The hosts need to use the 3550 switch vlan interfaces as their default gateway and set the 3550's default gateway to the PIX. You wouldn't need the vlan setup on your PIX any more either, you can just set it up on one of the existing VLANs or put it into a seperate one, since only the 3550 will be directly routing to it.

 

[fieryhail]

Thanks again for the response. Very much appreciated. One last question in regards to this, this question more to do with the PIX end. I have numerous static NAT statements for hosts in the 192.168.2.0 on the PIX. Would I have the switch use the (inside) interface of the PIX as it's gateway? I would think so. With that done, how would this affect the NAT statements on the PIX? Is there something I would need to do in regards to the NAT statements on the PIX? I would think so. I have been searching for anything relating to this and have so far come up dry. I realize I may be over-complicating this or worrying too much also. I don't want something I change to make certain servers inaccessable to clients on the internet lol. Thanks again for all the excellent assistance. It is very much appreciated.

 

[IPKONFIG]

Yes use the inside interface, and depending on your NAT statements it is possible that a configuration change would be needed. What networks are you allowing to be NAT'd to the outside? Most people do the quad zeros, but if you didn't you might need to adjust that statement. Post that part of the PIX config and we'll know for sure.

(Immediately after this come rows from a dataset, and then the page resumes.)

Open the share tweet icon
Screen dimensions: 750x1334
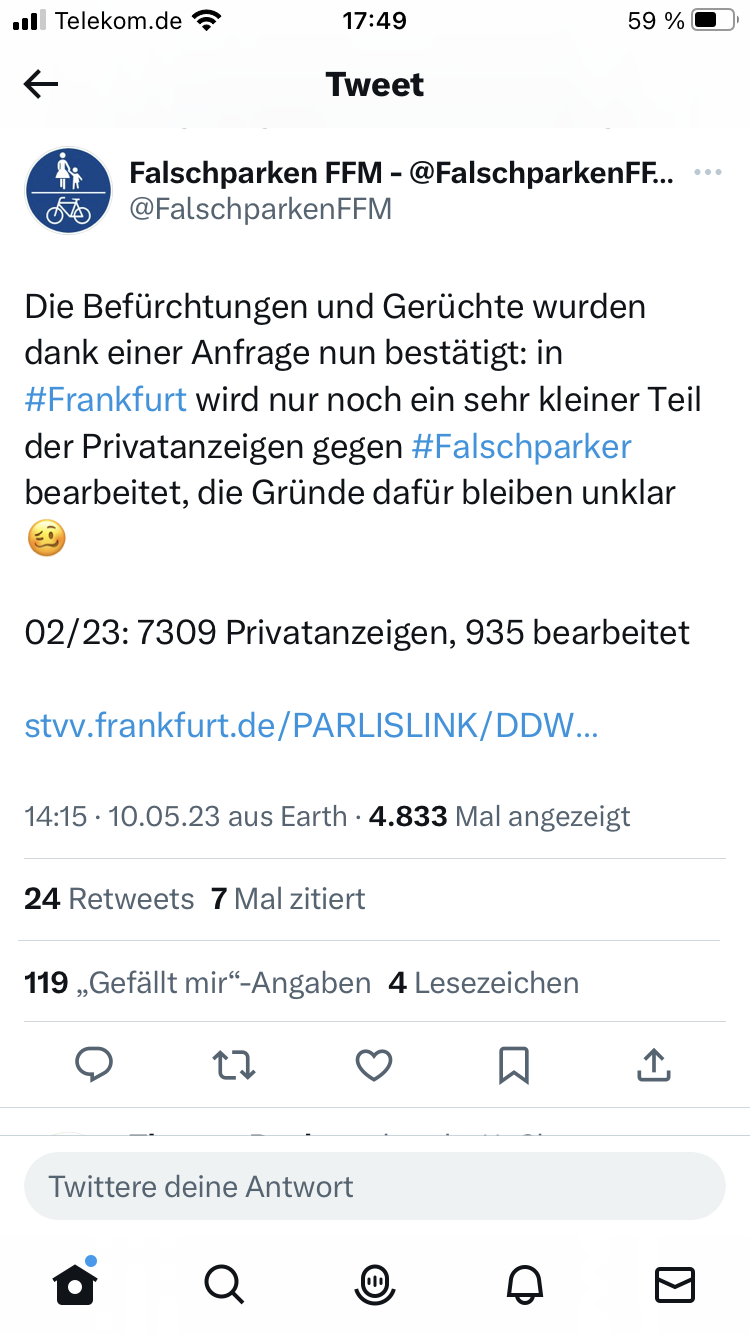(x=653, y=1065)
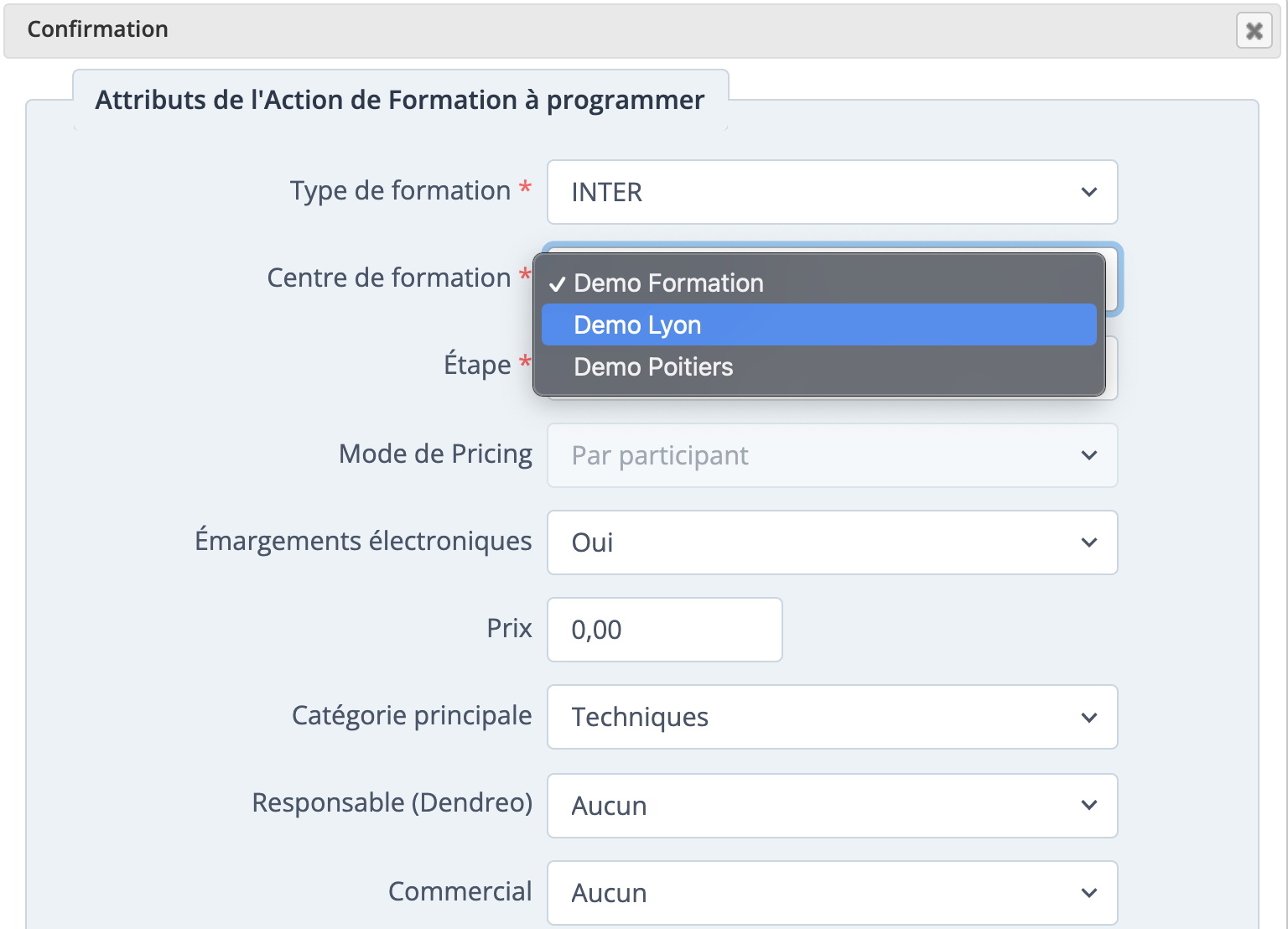Click the Type de formation label
1288x929 pixels.
tap(400, 191)
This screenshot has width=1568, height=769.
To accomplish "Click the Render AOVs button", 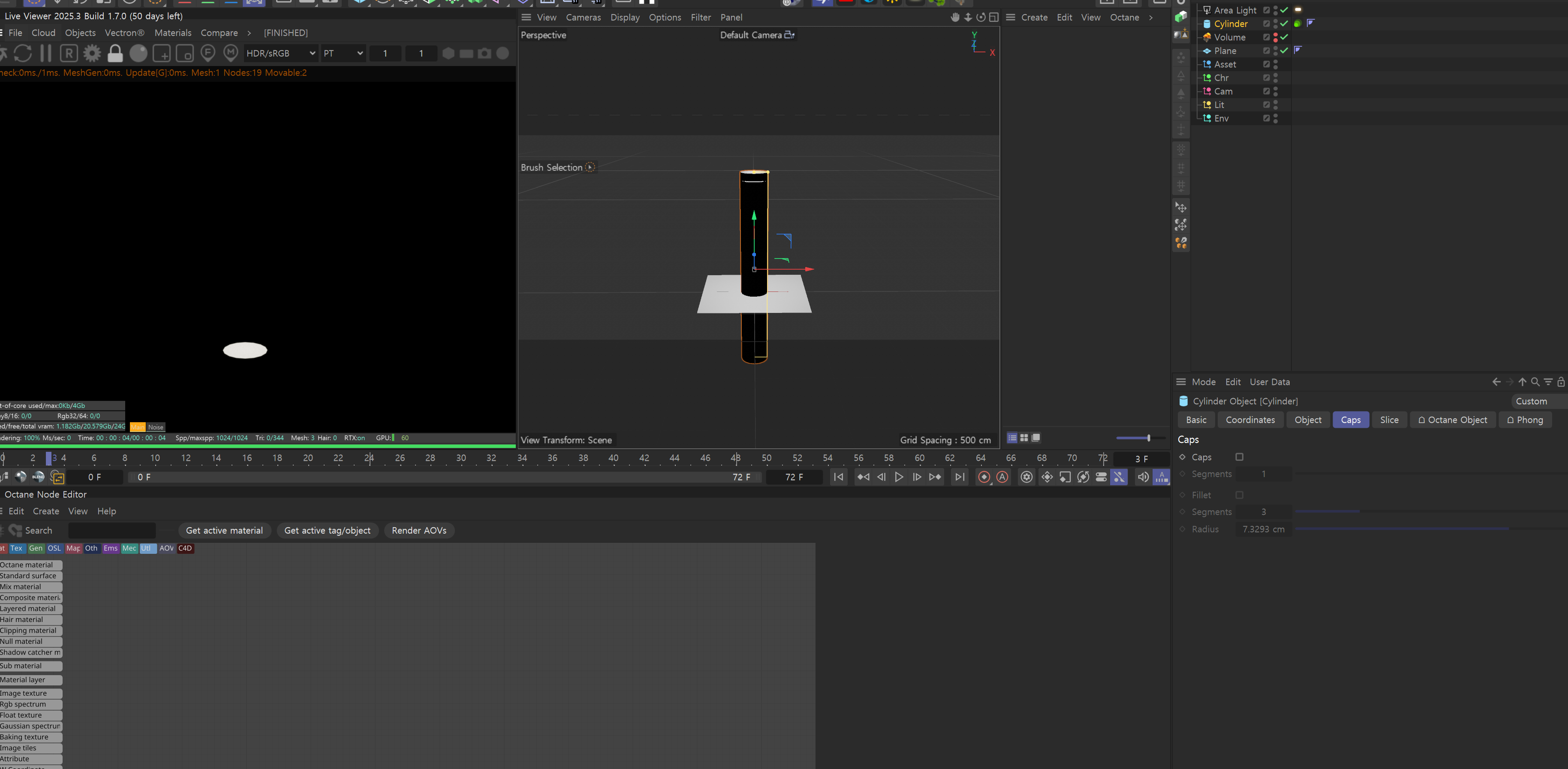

"I can picture a world without war. A world without hate. A world without fear. And I can picture us attacking that world, because they'd never expect it."
- Jack Handey, Deep Thoughts

 

[fieryhail]

I have multiple static nat statements going from the outside to inside, SMTP, FTP, Lotus Notes, as well as some custom ports. I think you are referring mainly to the nat statements though, and they are:

nat (inside) 0 access-list no_nat1
nat (inside) 101 0.0.0.0 0.0.0.0
nat (SERVERS) 1 access-list no_nat2
nat (SERVERS) 101 0.0.0.0 0.0.0.0
nat (VOIP) 1 access-list no_nat4
nat (VOIP) 101 0.0.0.0 0.0.0.0
nat (Web) 1 access-list no_nat3
nat (Web) 101 0.0.0.0 0.0.0.0

If I am correct, the static statements will have to be modified? Such as this:

static (SERVERS,outside) tcp xx.xx.xx.172 2080 192.168.10.2

http://www netmask

255.255.255.255
static (SERVERS,outside) tcp xx.xx.xx.172 2443 192.168.10.2 https netmask 255.255.255.255

This is the part that is confusing to me as of yet. Since static nat was done using PIX interfaces, and now if I am correct, there will be only 2 interfaces used on the PIX, all traffic from the internet going into the PIX will be carried into the 3550 to the appropriate network and outbound to the internet will be done this way as well, from the 3550 --> PIX -->Internet.

 

[fieryhail]

Got it now. It was something very stupid, I had to simply add "route inside 192.168.1.0 255.255.255.0 192.168.0.1" on this pix and equivalent statements for the other vlans on the switch. Boy do I feel stupid now, lol. Thanks again for all the excellent help people!